魔獣や盗賊を警戒しつつ西へ移動。今のところは運がいいのか遭遇はない。
「盗賊どもも、東領のほうへ行ったのではないか?」
馬上からシィラが言った。
「西のこっちより、東への移動が活発だ。軍隊に商人もついていくし、逆に向こうから王都方面へ逃げてきた者たちもいるだろう。盗賊どもからしたら、こっちより獲物は選び放題だろうよ」
「かもな。……ところで、その馬の乗り心地はどう?」
「よくはないが、悪くもない」
シィラは首を傾げた。
「こいつは馬の形をしているがゴーレムだ。言うことに素直に応えるが、馬ではないからな。相棒感をまるで感じない」
一体感がないそうだ。
「生き物じゃないから扱いやすいとは思うけど」
「素人がとりあえず乗ってみる分にはな」
シィラは笑った。
「だが、こいつで慣れて馬に乗れると勘違いはして困るな。本物はもっと気ままで、乗り手を振り回してくるからな」
「馬が繊細な生き物だって話は聞くな」
あいつら臆病だから、不用心に後ろから近づくと蹴ってくるっていうし。
などと雑談で退屈を紛らわせつつ、視界に入っていた台地がどんどん大きくなっていく。
その時、ルカが短い口笛を吹いた。シィラが素早く槍の穂先を上げて、ルカのもとへと移動する。
今のは何か見つけたか、敵発見の合図だろうか。ルカはグレートボウを握り込む。
「赤髪、複数です」
平原の草地に紛れるように、赤いものがチラチラ動いている。アウラが浮遊板から飛び降りた。
「レッドパンサーね!」
四足の肉食獣だ。ネコ科だが大型で、この辺りでは人も襲う。基本パンサー種は単独行動だが、体毛の一部に赤い線の入ったレッドパンサーは、少数ながら集団で行動するとされる。

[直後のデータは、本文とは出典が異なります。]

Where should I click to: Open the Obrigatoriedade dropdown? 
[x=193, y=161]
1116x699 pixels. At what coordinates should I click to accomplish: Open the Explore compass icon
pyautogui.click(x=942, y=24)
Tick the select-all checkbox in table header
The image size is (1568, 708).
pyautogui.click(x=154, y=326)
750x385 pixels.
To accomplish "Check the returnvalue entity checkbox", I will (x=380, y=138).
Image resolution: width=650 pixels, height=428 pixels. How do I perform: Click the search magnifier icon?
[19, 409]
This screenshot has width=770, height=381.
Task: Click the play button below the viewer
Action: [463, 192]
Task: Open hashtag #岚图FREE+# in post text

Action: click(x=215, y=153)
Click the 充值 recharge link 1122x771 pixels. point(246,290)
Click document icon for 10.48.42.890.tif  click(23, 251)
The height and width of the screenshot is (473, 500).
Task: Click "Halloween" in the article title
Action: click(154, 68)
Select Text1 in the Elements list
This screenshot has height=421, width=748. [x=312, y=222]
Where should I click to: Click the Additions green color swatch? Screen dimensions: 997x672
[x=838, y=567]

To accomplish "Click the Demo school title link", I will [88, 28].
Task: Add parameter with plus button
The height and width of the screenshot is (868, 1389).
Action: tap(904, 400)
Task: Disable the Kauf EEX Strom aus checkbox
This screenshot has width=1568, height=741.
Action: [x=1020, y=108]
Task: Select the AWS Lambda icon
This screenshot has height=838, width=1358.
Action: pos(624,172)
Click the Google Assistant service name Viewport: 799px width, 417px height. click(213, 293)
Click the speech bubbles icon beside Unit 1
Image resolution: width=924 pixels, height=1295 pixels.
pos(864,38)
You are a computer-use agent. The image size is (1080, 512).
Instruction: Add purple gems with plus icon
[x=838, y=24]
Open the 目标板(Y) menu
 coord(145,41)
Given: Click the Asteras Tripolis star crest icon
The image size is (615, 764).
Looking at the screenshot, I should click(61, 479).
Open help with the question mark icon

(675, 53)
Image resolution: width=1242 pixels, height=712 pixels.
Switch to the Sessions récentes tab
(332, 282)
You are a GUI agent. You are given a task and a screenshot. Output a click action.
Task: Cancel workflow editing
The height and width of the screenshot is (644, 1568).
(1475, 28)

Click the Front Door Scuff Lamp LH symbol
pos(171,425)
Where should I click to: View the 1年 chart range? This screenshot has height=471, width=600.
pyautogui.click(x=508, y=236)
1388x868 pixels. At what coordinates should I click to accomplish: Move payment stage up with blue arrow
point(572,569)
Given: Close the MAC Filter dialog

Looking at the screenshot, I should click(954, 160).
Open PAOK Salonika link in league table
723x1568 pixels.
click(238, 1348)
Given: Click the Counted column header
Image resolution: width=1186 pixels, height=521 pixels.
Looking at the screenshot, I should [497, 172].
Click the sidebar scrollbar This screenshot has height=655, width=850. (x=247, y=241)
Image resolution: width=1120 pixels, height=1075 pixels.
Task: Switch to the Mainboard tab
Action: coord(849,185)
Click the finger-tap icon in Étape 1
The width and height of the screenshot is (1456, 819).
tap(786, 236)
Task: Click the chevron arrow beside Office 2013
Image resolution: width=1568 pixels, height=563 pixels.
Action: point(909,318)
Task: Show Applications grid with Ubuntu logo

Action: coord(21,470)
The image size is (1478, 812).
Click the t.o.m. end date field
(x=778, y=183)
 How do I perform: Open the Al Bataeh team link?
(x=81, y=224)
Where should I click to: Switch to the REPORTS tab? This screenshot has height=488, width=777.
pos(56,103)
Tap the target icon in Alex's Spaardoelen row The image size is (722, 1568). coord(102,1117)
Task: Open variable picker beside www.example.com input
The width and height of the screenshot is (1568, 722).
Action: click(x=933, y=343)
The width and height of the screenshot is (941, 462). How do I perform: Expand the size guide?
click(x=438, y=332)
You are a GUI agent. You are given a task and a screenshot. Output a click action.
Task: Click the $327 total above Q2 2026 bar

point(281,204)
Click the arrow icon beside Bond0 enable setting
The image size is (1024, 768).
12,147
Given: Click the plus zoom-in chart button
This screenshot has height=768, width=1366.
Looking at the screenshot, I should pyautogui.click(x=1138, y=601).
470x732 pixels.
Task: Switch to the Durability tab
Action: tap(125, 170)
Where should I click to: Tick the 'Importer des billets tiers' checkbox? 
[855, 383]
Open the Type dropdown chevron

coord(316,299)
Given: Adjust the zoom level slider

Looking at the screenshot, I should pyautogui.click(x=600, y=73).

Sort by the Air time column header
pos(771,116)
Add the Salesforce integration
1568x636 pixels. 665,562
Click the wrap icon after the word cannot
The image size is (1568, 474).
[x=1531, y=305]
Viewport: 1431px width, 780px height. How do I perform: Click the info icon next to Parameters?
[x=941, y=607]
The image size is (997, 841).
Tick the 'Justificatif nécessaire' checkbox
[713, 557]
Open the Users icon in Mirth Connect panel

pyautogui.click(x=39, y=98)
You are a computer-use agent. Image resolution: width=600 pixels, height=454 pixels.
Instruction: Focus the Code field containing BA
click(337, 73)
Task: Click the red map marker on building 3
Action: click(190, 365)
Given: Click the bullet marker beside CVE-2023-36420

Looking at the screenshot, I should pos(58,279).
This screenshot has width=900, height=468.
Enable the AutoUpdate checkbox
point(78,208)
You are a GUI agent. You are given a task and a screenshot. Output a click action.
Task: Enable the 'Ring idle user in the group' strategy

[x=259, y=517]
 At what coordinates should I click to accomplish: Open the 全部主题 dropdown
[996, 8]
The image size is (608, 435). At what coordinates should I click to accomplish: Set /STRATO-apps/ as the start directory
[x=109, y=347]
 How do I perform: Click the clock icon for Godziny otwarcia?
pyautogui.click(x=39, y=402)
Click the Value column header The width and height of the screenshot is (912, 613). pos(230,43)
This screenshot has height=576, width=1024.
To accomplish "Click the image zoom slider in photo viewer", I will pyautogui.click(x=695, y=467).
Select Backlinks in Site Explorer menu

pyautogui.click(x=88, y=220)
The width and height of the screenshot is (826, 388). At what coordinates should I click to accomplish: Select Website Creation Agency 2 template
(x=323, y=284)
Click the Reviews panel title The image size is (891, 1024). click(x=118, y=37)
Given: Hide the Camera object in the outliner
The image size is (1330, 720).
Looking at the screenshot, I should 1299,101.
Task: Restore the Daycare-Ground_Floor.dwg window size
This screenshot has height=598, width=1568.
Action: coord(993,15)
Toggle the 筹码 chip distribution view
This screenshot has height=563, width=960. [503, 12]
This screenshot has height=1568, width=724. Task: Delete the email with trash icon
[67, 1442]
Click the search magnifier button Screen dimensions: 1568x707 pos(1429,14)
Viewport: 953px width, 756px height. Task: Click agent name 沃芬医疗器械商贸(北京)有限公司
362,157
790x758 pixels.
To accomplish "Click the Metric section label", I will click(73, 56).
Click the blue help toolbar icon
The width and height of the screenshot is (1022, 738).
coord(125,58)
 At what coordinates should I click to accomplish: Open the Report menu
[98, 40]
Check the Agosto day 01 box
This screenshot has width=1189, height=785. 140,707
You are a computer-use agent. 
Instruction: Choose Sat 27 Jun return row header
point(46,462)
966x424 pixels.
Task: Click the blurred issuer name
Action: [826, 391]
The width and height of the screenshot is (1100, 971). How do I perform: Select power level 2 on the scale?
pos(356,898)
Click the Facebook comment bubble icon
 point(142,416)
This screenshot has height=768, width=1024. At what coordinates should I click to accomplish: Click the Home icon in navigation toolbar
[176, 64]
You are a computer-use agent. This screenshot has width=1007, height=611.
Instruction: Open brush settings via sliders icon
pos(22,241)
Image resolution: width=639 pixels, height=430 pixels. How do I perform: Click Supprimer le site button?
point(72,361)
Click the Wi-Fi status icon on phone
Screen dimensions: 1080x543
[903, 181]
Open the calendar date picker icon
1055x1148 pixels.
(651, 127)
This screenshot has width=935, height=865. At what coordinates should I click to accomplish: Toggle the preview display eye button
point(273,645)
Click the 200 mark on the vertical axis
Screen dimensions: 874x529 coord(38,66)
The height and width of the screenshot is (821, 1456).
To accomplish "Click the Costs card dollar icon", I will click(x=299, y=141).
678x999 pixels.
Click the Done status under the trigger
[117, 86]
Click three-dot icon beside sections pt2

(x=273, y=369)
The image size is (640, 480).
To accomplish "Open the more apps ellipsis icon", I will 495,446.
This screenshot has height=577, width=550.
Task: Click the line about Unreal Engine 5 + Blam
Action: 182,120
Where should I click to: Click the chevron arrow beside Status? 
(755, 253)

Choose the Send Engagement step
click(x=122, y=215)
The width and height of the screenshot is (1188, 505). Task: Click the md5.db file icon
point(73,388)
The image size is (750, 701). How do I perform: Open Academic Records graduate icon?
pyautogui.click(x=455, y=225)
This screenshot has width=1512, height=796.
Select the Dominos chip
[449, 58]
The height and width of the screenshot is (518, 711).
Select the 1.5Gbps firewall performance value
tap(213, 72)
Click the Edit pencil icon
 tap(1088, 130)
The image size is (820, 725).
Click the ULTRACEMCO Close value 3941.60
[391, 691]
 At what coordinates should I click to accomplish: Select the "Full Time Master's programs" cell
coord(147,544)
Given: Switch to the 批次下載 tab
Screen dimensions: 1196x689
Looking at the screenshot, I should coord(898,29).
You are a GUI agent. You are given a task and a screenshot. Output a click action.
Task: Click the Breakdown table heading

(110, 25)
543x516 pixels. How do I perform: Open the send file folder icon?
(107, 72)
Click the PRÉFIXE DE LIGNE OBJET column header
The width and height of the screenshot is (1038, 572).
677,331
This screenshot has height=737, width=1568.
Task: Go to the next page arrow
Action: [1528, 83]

「気をつけて。こいつら一定距離まで近づくと、一気に加速してくるわよ!」
俺も板から降りて、魔剣を抜く。レッドパンサーは北側から近づいているようだ。そろりそろりと、しかしこちらがすでに気づいていることもわかってなお接近してくる。
超装甲盾を手に、俺は後衛組の前で壁となる。
「ルカ、あたしが連中を突っつく!」
そう言い残して、シィラが木ゴーレム馬を走らせた。ルカは矢を番える。槍を手にしたシィラが、敵のほうへと向かえば、姿勢を低くして迫っていたレッドパンサーらが一斉に草地から起き上がるように走り出した。
四頭!
だが、シィラの左手側にいて避けるように動いたレッドパンサーが、直後にルカの放った矢で脳天を打ち抜かれた。
よそ見注意!
残る三頭は、こちらへの突進を選択した。ニニヤが目を見開く。
「速い!」
「驚く暇があったら、魔法を撃つ!」
アウラが地面から植物の蔦を伸ばして、一頭の足を絡め取る。その間に二頭がグンと加速。うち一頭が俺に迫った。
確かに速い。盾と魔剣の間の隙間を突くようにあっという間に肉薄する。俺は超装甲盾で正面を閉じた。
べちっ、と音がした。レッドパンサーが超装甲盾に激突したのだ。城壁に頭から突っ込むようなものだ。予想どおり、レッドパンサーは盾の染みとなって果てた。こいつにぶつかっても死亡。なんという盾だ。
もう一頭は――ディーの投げたブーメランを回避したところ、ルカの矢で首を貫かれた。
残っているのは、アウラの補助魔法で足を取られた一頭だが、後ろから騎馬で戻ってきたシィラが槍でひと突きで仕留めた。
「呆気ないな」
「皆、いい腕しているからな」
何気にルカが二頭トドメ刺しているんだよな。戦闘民族であり、狩猟民族でもあるドゥエーリ族の弓術は大したものだ。
そういえば、シィラが先制して敵の注意を引いたところにルカの射撃とか、何気にこの姉妹、連携がうまい。
「解体するか」
「そうね」
シィラの言葉にルカも当然という感じで応じた。この辺りのわかっている感も姉妹だなぁ。
「あ、わたしも解体やります!」
イラが手を挙げた。今回何もしていないので、と彼女は言ったが、ヒーラーに出番がないのはいいことだと思う。
シィラはニヤリとした。
「シスターさんに、獣の解体できるのかい?」
「任せてください。得意です」
ニコニコと微笑みシスター全開のイラである。3人で一体ずつを手早く解体を行い、ダイ様の収納庫へ。残る一体は、ゴムが食べた。
再び移動を開始。午前中に出たのに、台地に着く頃には夕方になりつつあった。